_TEXT SHOWN_:
Begin
21. The method of clause 20, wherein:
-
- forming the one or more first metal interconnects comprises forming the one or more first metal interconnects each of a first width in the first metal layer; and
- forming the one or more second metal interconnects comprises forming the one or more second metal interconnects each of a second width less than the first width in the first metal layer.
22. The method of any of clauses 18 to 21, wherein forming the pad metallization layer further comprises:
-
- forming a pad via layer adjacent to the pad metal layer, and
- forming one or more pad vias in the pad via layer each coupled to a first metal interconnect of the one or more first metal interconnects and to a metal pad of the one or more metal pads.
23. The method of clause 22, wherein forming the first metallization layer further comprises:
-
- forming a first via layer adjacent to the first metal layer; and
- forming one or more first vias each coupled to a first metal interconnect of the one or more first metal interconnects.
24. The method of clause 23, further comprising forming a second metallization layer adjacent to the first metallization layer such that the first metallization layer is disposed between the second metallization layer and the pad metallization layer,
-
- wherein forming the second metallization layer comprises forming a second metal layer comprising one or more second metal interconnects.
25. The method of any of clauses 22 to 24, wherein:
-
- forming the first via layer in the first metallization layer comprises forming the first via layer having a third thickness; and
- forming the pad via layer in the pad metallization layer comprises forming the pad via layer having a fourth thickness less than the third thickness.
Claims
1. A package substrate, comprising:
- a first metallization layer, comprising: a first metal layer having a first thickness, the first metal layer comprising one or more first metal interconnects;
- a pad metallization layer comprising a first surface disposed adjacent to the first metallization layer and a second surface opposite the first surface, the pad metallization layer comprising: a pad metal layer having a second thickness less than the first thickness, the pad metal layer comprising one or more metal pads adjacent to the second surface and each coupled to a first metal interconnect of the one or more first metal interconnects; and
- one or more external interconnects each coupled to a metal pad of the one or more metal pads.
2. The package substrate of claim 1, wherein each metal pad of the one or more metal pads is coupled to an external interconnect of the one or more external interconnects.
3. The package substrate of claim 1, wherein:
- the first metallization layer further comprises one or more second metal interconnects; and
- each of the one or more second metal interconnects are not coupled to a metal pad of the one or more metal pads.
4. The package substrate of claim 3, wherein:
- the one or more first metal interconnects each have a first width; and
- the one or more second metal interconnects each have a second width less than the first width.
5. The package substrate of claim 1, wherein a ratio of the first thickness of the first metal layer to the second thickness of the pad metal layer is at least 1.2.
6. The package substrate of claim 1, wherein:
- the first thickness of the first metal layer is between twelve (12) micrometers (μm) sixteen (16) μm; and
- the second thickness of the pad metal layer is between ten (10) μm and twelve (12) μm.
End
_DATA EXCERPT_:
Begin
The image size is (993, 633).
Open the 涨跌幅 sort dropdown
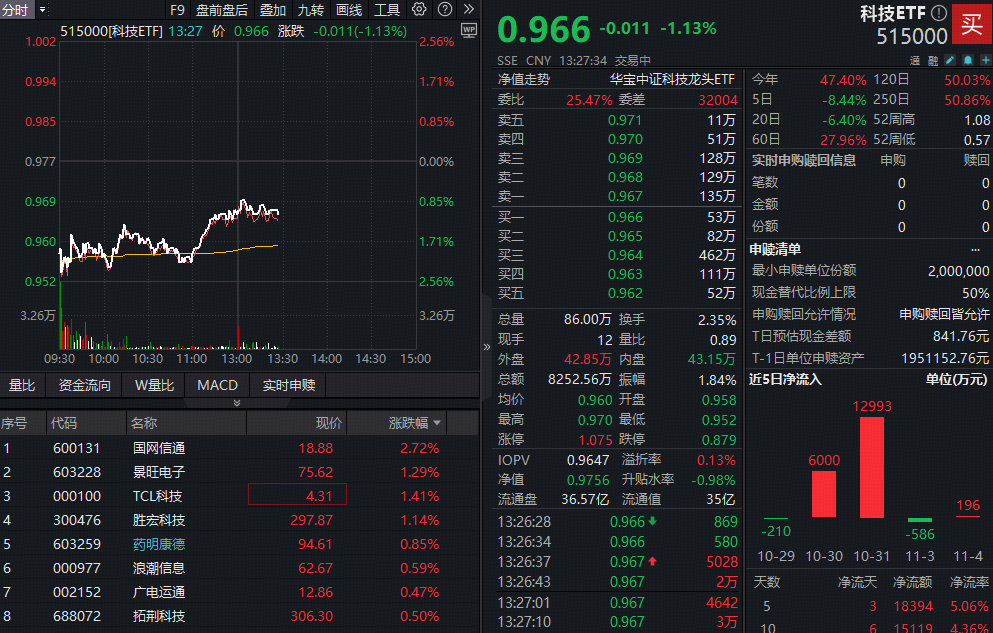[x=436, y=422]
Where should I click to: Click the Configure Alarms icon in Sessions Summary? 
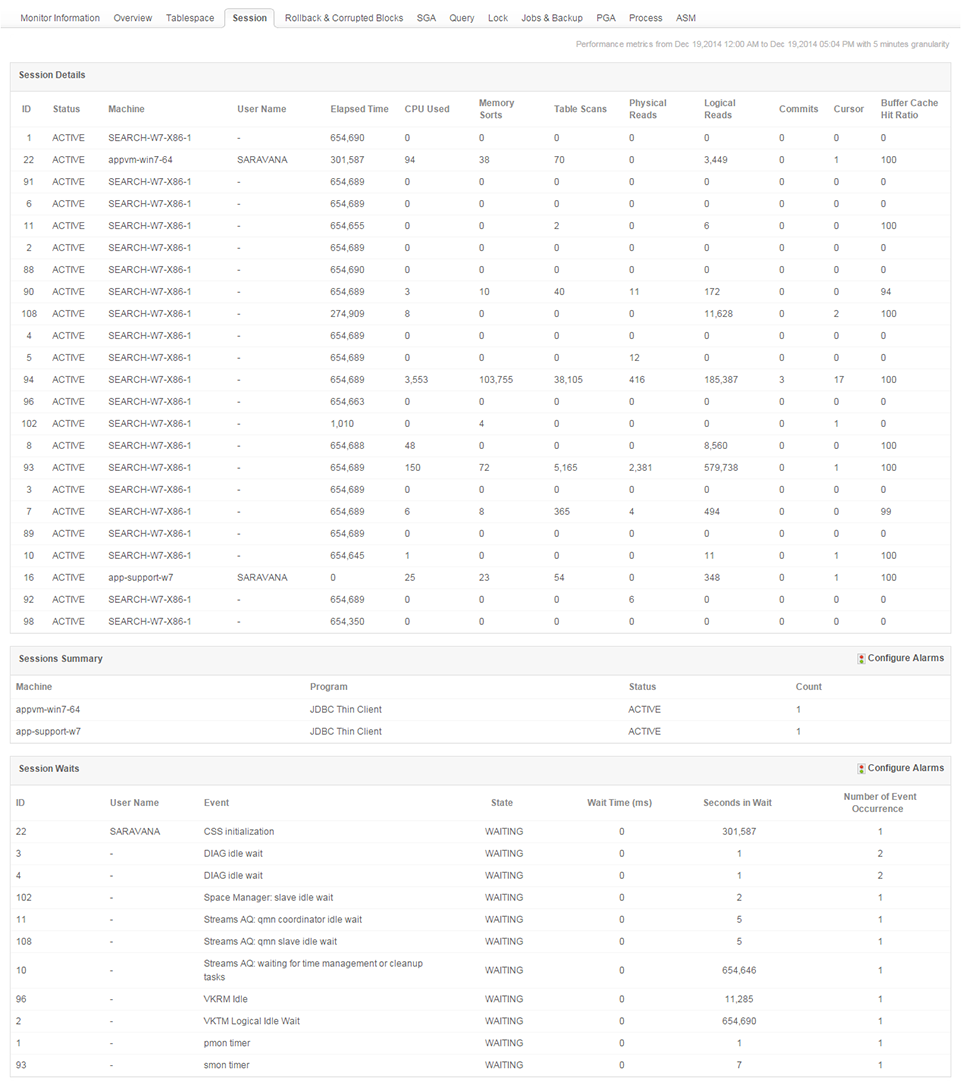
End
_REQUESTS_:
• 1. According to the package substrate claims, what is the minimum ratio of the first metal layer's thickness to the pad metal layer's thickness?
• 2. Write what comes next in the package substrate claims, starting after claim 6.
The data above is separate from the package substrate claims.

_THE RESULTS_:
• 1. The ratio is at least 1.2.

• 2.
7. The package substrate of claim 1, wherein the pad metallization layer further comprises a pad via layer disposed adjacent to the pad metal layer;
- the pad via layer comprising one or more pad vias each coupled to a first metal interconnect of the one or more first metal interconnects and to a metal pad of the one or more metal pads.
8. The package substrate of claim 7, wherein the first metallization layer further comprises a first via layer disposed adjacent to the first metal layer,
- the first via layer comprising one or more first vias each coupled to a first metal interconnect of the one or more first metal interconnects.
9. The package substrate of claim 8, further comprising:
- a second metallization layer adjacent to the first metallization layer such that the first metallization layer is disposed between the second metallization layer and the pad metallization layer,
- the second metallization layer comprising a second metal layer comprising one or more second metal interconnects.
10. The package substrate of claim 8, wherein:
- the one or more pad vias have a first height; and
- the one or more first vias have a second height greater than the first height.
11. The package substrate of claim 7, wherein the pad via layer does not contain glass material.
12. The package substrate of claim 8, wherein:
- the pad via layer does not contain glass material; and
- the first via layer comprises a glass material.
13. The package substrate of claim 8, wherein:
- the pad via layer comprises a photo-imagable dielectric (PID) layer; and
- the first via layer comprises a pre-impregnated glass (PPG) layer.
14. The package substrate of claim 7, wherein:
- the first via layer has a third thickness; and
- the pad via layer has a fourth thickness less than the third thickness.
15. The package substrate of claim 14, wherein a ratio of the third thickness of the first via layer to the fourth thickness of the pad via layer is at least 1.6.
16. The package substrate of claim 14, wherein:
- the third thickness of the first via layer is between twenty five (25) μm and forty-five (45) μm; and
- the fourth thickness of the pad via layer is between ten (10) μm and fifteen (15) μm.
17. The package substrate of claim 1 integrated into a device selected from the group consisting of: a set top box; an entertainment unit; a navigation device; a communications device; a fixed location data unit; a mobile location data unit; a global positioning system (GPS) device; a mobile phone; a cellular phone; a smart phone; a session initiation protocol (SIP) phone; a tablet; a phablet; a server; a computer; a portable computer, a mobile computing device; a wearable computing device; a desktop computer, a personal digital assistant (PDA); a monitor, a computer monitor, a television; a tuner; a radio; a satellite radio; a music player, a digital music player, a portable music player, a digital video player; a video player, a digital video disc (DVD) player; a portable digital video player, an automobile; a vehicle component; avionics systems; a drone; and a multicopter.
18. A method of fabricating a package substrate for an integrated circuit (IC) package, comprising:
- forming a first metallization layer, comprising: forming a first metal layer having a first thickness; and forming one or more first metal interconnects in the first metal layer,
- forming a pad metallization layer comprising a first surface adjacent to the first metallization layer and a second surface opposite the first surface, wherein forming the pad metallization layer comprises: forming a pad metal layer having a second thickness less than the first thickness; forming one or more metal pads in the pad metal layer adjacent to the second surface; and coupling each metal pad of the one or more metal pads to a first metal interconnect of the one or more first metal interconnects; and
- forming one or more external interconnects each coupled to a metal pad of the one or more metal pads.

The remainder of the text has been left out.